Go through the records and give the number of lines that include "computer", with nothing else.

[Start of Attachment]

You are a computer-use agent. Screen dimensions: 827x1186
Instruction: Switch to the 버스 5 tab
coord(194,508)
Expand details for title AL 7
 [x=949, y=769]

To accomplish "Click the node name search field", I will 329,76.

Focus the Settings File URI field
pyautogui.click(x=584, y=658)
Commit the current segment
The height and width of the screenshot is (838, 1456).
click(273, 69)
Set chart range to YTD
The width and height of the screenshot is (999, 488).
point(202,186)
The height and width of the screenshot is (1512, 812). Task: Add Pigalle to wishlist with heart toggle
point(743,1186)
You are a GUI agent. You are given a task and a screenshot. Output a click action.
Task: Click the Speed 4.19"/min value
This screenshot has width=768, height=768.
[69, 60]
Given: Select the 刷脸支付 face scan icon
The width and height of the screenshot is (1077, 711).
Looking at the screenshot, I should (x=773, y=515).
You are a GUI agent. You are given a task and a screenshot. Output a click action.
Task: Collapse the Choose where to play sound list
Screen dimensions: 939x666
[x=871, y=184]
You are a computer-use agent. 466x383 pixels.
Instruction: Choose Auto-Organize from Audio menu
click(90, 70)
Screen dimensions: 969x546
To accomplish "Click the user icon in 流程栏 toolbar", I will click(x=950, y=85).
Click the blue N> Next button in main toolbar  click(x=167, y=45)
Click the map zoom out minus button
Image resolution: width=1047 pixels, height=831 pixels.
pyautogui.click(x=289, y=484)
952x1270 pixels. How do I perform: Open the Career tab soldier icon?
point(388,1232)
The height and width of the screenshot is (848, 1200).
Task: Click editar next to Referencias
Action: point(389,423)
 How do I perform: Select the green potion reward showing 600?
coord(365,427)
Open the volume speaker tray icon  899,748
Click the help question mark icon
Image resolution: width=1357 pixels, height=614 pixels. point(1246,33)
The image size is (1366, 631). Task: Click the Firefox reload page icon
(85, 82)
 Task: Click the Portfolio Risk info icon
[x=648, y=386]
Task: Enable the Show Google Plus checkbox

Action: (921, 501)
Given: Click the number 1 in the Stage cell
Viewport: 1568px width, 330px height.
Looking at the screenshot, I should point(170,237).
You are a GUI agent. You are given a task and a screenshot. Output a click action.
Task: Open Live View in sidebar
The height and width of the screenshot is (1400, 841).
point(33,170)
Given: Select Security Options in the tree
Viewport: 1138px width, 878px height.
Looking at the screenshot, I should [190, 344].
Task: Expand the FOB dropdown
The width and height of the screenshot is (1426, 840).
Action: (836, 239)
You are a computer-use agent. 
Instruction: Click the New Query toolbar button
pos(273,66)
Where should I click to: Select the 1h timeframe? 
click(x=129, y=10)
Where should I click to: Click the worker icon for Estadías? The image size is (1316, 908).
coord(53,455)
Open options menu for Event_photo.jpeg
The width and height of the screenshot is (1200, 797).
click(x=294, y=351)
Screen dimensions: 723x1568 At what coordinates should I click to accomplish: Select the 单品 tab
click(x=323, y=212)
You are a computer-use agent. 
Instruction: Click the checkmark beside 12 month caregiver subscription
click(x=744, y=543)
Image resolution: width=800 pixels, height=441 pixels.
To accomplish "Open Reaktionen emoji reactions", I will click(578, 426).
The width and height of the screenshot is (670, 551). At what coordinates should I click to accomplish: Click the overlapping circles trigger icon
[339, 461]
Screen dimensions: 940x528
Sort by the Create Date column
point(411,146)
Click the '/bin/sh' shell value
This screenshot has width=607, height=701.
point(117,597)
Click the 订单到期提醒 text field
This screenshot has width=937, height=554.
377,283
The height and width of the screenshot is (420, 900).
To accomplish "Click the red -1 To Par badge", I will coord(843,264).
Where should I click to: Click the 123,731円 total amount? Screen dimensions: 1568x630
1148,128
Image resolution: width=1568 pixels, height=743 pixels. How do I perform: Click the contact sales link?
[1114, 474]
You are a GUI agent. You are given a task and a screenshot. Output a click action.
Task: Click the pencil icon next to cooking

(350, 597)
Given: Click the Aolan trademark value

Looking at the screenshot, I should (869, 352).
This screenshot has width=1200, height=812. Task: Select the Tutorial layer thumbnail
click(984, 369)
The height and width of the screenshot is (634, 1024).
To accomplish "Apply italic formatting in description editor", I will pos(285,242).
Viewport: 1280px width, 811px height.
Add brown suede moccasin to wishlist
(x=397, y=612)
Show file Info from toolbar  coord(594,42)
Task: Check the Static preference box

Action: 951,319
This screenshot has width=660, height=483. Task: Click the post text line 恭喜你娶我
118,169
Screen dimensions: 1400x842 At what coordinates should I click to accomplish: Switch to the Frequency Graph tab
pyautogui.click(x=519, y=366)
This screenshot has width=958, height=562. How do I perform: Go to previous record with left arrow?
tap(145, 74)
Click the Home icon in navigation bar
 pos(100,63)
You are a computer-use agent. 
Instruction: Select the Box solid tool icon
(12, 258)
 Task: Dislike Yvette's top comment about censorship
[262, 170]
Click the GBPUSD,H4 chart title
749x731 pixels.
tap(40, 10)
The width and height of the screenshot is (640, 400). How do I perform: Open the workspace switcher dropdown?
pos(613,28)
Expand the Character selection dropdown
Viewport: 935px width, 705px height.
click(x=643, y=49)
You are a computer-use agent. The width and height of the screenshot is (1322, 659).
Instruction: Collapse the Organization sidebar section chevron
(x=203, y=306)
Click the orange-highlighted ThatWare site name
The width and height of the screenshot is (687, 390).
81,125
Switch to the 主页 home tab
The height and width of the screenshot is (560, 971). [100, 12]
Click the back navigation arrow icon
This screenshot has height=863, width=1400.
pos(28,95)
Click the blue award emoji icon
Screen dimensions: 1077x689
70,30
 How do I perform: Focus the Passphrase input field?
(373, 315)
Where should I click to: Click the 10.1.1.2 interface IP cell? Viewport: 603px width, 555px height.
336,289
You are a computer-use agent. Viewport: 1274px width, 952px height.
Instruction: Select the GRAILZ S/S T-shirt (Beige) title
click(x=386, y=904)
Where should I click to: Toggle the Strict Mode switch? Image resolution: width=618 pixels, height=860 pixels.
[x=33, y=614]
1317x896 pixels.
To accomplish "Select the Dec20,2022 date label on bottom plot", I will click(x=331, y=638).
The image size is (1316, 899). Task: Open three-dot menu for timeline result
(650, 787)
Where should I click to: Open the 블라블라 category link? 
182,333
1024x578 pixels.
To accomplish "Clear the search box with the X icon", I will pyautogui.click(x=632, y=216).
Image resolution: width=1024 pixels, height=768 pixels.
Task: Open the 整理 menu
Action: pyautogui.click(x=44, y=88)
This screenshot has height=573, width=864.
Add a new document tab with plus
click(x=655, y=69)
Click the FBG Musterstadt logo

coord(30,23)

[End of Attachment]

OUTPUT FOR THIS TASK
7